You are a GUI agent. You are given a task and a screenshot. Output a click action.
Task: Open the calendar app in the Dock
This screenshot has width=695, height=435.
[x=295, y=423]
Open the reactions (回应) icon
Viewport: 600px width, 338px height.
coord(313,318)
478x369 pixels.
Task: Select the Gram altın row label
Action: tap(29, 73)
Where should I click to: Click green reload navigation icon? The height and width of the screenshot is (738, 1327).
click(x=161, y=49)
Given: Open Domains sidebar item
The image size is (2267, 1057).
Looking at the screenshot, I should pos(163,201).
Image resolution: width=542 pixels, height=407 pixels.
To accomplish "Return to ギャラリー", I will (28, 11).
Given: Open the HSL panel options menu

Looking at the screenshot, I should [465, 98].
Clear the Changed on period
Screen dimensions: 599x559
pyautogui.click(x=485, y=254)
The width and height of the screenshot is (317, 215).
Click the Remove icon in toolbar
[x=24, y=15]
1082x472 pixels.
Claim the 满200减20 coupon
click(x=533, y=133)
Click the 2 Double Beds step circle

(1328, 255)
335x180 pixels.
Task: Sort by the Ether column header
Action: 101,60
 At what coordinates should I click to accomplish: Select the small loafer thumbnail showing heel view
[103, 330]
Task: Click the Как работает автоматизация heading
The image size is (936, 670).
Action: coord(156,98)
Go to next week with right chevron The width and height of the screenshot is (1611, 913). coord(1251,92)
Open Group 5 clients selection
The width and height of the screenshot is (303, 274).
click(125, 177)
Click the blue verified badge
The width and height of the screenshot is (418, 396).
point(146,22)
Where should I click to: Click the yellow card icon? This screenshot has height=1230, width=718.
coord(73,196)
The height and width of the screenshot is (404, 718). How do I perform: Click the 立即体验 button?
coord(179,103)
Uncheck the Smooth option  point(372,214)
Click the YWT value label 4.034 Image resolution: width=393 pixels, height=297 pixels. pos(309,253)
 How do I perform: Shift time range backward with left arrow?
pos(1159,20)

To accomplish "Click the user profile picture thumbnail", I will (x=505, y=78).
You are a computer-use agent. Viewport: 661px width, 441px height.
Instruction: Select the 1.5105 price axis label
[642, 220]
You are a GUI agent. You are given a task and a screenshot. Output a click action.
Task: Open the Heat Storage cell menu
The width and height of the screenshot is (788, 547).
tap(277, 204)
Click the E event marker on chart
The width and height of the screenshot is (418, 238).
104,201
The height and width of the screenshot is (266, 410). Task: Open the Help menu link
════════
-- WRITTEN INSTRUCTION --
Convert the data from the line containing "At what coordinates" through the line containing "coord(73,196)", both included, into a Markdown table with the columns Row and Text. Number each row and leave out blank lines.

-- WRITTEN RESPONSE --
| Row | Text |
|---|---|
| 1 |  At what coordinates should I click to accomplish: Select the small loafer thumbnail showing heel view |
| 2 | [103, 330] |
| 3 | Task: Click the Как работает автоматизация heading |
| 4 | The image size is (936, 670). |
| 5 | Action: coord(156,98) |
| 6 | Go to next week with right chevron The width and height of the screenshot is (1611, 913). coord(1251,92) |
| 7 | Open Group 5 clients selection |
| 8 | The width and height of the screenshot is (303, 274). |
| 9 | click(125, 177) |
| 10 | Click the blue verified badge |
| 11 | The width and height of the screenshot is (418, 396). |
| 12 | point(146,22) |
| 13 | Where should I click to: Click the yellow card icon? This screenshot has height=1230, width=718. |
| 14 | coord(73,196) |